====== Information shown ======
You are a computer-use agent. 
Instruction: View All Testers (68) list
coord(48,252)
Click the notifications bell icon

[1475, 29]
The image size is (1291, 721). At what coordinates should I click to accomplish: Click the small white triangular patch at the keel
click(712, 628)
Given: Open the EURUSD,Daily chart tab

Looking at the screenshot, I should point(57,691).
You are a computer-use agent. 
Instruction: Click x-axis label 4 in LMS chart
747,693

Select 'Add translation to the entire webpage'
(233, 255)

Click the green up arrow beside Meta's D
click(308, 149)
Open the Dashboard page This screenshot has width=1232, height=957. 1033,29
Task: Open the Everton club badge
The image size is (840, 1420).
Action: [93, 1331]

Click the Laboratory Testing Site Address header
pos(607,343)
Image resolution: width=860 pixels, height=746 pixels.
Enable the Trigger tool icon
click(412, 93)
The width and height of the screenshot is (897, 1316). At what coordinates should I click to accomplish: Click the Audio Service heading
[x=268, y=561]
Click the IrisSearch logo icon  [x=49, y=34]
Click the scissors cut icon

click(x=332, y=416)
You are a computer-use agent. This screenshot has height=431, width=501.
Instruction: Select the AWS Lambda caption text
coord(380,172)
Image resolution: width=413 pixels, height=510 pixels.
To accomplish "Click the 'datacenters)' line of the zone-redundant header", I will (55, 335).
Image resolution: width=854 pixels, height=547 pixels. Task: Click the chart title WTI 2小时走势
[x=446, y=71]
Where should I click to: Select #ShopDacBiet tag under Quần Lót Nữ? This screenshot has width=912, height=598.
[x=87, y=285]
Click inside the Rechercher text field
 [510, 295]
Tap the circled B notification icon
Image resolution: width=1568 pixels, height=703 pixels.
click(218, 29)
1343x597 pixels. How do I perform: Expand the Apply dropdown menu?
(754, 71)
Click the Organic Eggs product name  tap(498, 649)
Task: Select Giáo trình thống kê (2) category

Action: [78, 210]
======
**Exercise:** Reproduce the whole listing word for word.

**Your solution:**
You are a computer-use agent. 
Instruction: View All Testers (68) list
coord(48,252)
Click the notifications bell icon

[1475, 29]
The image size is (1291, 721). At what coordinates should I click to accomplish: Click the small white triangular patch at the keel
click(712, 628)
Given: Open the EURUSD,Daily chart tab

Looking at the screenshot, I should point(57,691).
You are a computer-use agent. 
Instruction: Click x-axis label 4 in LMS chart
747,693

Select 'Add translation to the entire webpage'
(233, 255)

Click the green up arrow beside Meta's D
click(308, 149)
Open the Dashboard page This screenshot has width=1232, height=957. 1033,29
Task: Open the Everton club badge
The image size is (840, 1420).
Action: [93, 1331]

Click the Laboratory Testing Site Address header
pos(607,343)
Image resolution: width=860 pixels, height=746 pixels.
Enable the Trigger tool icon
click(412, 93)
The width and height of the screenshot is (897, 1316). At what coordinates should I click to accomplish: Click the Audio Service heading
[x=268, y=561]
Click the IrisSearch logo icon  [x=49, y=34]
Click the scissors cut icon

click(x=332, y=416)
You are a computer-use agent. This screenshot has height=431, width=501.
Instruction: Select the AWS Lambda caption text
coord(380,172)
Image resolution: width=413 pixels, height=510 pixels.
To accomplish "Click the 'datacenters)' line of the zone-redundant header", I will (55, 335).
Image resolution: width=854 pixels, height=547 pixels. Task: Click the chart title WTI 2小时走势
[x=446, y=71]
Where should I click to: Select #ShopDacBiet tag under Quần Lót Nữ? This screenshot has width=912, height=598.
[x=87, y=285]
Click inside the Rechercher text field
 [510, 295]
Tap the circled B notification icon
Image resolution: width=1568 pixels, height=703 pixels.
click(218, 29)
1343x597 pixels. How do I perform: Expand the Apply dropdown menu?
(754, 71)
Click the Organic Eggs product name  tap(498, 649)
Task: Select Giáo trình thống kê (2) category

Action: [78, 210]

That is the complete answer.